The short answer is: This is all very, very new, and we want to make sure we do it right.
So, for now, vdsql is its own tool, separate from VisiData, and you have to install vdsql separately. But, that said, vdsql is also a VisiData plugin, so, once vdsql is installed, you can use it from within VisiData core — up to you.
As we continue to develop vdsql, it may become part of the VisiData core, at some point.
Usage
Open a database like…
vdsql foo.sqlite # or .sqlite3
vdsql mysql://...
vdsql postgres://...
vdsql foo.duckdb # or .ddb
vdsql clickhouse://explorer@play.clickhouse.com:9440/?secure=1
vdsql bigquery:///bigquery-public-data
vdsql <file_or_url>
…where file_or_url
is any connection string supported by ibis.connect()
or any of the filetypes and options that VisiData itself supports.
Super SQL-ly Sidebar
vdsql
uses the VisiData sidebar (introduced in v2.9) to show the SQL query for the current view.

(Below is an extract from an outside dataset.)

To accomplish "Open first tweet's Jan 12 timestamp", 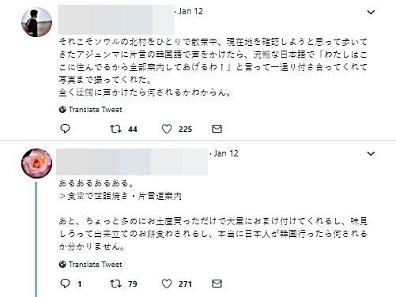I will pos(190,11).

- To toggle the sidebar on/off, press
b
. - To choose a sidebar option, press
zb
. - To open the sidebar as its own sheet, press
gb
.
In this way you can compose a SQL expression using VisiData commands, open the SQL sidebar, and save the resulting query to a file (or copy it into your system clipboard buffer).
What’s next for you?
- Share feedback with the team by logging a GitHub issue
- Subscribe to the blog RSS feed for updates
- Become a patron to support this development work
What’s next for vdsql?
First and foremost: We want to know what you want! Submit a feature request on GitHub.
That said, here’s what we think are some important next steps:
- vdsql is powered by Ibis. While Ibis supports other backends, we haven’t tested them with vdsql yet. So we want to test and confirm support for:
- Apache Impala
- Dask
- Datafusion
- HeavyAI
- PySpark
- Currently, the SQL that vdsql generates via Ibis is not optimized. The next version of Ibis will generate optimized SQL.
- We’d like to be able to write out the results of the expression as a data file (e.g. parquet or DuckDB).
- We think it could be really useful to be able to pass in an existing, saved SQL query from the CLI, right when launching VisiData. For example, something like:
vdsql <db> --sql startq.sql
Thanks
A special thanks to Phillip Cloud and Anja Kefala for their contributions to the project thus far!